What the exercise asks: In full and without change, retype the records.

____

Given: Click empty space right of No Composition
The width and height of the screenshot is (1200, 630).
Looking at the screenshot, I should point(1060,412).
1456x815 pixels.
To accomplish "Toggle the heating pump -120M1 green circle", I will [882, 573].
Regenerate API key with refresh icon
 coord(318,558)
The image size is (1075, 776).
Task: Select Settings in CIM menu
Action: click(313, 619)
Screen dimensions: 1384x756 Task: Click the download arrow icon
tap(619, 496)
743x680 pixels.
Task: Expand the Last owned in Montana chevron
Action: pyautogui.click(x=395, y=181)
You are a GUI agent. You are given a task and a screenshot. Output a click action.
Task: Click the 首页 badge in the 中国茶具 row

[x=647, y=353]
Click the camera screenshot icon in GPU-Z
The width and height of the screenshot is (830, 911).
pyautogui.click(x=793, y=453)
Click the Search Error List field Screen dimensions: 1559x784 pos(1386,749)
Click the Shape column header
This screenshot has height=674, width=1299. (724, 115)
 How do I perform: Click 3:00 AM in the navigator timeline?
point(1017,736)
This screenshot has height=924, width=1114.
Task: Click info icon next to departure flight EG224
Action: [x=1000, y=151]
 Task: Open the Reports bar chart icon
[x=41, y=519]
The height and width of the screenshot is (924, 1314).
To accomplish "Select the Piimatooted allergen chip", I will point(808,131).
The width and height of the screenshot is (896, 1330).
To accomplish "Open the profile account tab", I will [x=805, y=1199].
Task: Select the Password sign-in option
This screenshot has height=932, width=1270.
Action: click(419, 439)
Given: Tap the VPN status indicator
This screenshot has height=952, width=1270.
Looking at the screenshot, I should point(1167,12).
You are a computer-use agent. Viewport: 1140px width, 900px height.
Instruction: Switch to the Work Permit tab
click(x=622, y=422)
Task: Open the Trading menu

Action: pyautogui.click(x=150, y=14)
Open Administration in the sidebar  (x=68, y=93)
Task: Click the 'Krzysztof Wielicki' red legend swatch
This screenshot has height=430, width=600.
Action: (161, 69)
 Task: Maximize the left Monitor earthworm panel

____

Result:
Given: Click empty space right of No Composition
The width and height of the screenshot is (1200, 630).
Looking at the screenshot, I should point(1060,412).
1456x815 pixels.
To accomplish "Toggle the heating pump -120M1 green circle", I will [882, 573].
Regenerate API key with refresh icon
 coord(318,558)
The image size is (1075, 776).
Task: Select Settings in CIM menu
Action: click(313, 619)
Screen dimensions: 1384x756 Task: Click the download arrow icon
tap(619, 496)
743x680 pixels.
Task: Expand the Last owned in Montana chevron
Action: pyautogui.click(x=395, y=181)
You are a GUI agent. You are given a task and a screenshot. Output a click action.
Task: Click the 首页 badge in the 中国茶具 row

[x=647, y=353]
Click the camera screenshot icon in GPU-Z
The width and height of the screenshot is (830, 911).
pyautogui.click(x=793, y=453)
Click the Search Error List field Screen dimensions: 1559x784 pos(1386,749)
Click the Shape column header
This screenshot has height=674, width=1299. (724, 115)
 How do I perform: Click 3:00 AM in the navigator timeline?
point(1017,736)
This screenshot has height=924, width=1114.
Task: Click info icon next to departure flight EG224
Action: [x=1000, y=151]
 Task: Open the Reports bar chart icon
[x=41, y=519]
The height and width of the screenshot is (924, 1314).
To accomplish "Select the Piimatooted allergen chip", I will point(808,131).
The width and height of the screenshot is (896, 1330).
To accomplish "Open the profile account tab", I will [x=805, y=1199].
Task: Select the Password sign-in option
This screenshot has height=932, width=1270.
Action: click(419, 439)
Given: Tap the VPN status indicator
This screenshot has height=952, width=1270.
Looking at the screenshot, I should point(1167,12).
You are a computer-use agent. Viewport: 1140px width, 900px height.
Instruction: Switch to the Work Permit tab
click(x=622, y=422)
Task: Open the Trading menu

Action: pyautogui.click(x=150, y=14)
Open Administration in the sidebar  (x=68, y=93)
Task: Click the 'Krzysztof Wielicki' red legend swatch
This screenshot has height=430, width=600.
Action: (161, 69)
 Task: Maximize the left Monitor earthworm panel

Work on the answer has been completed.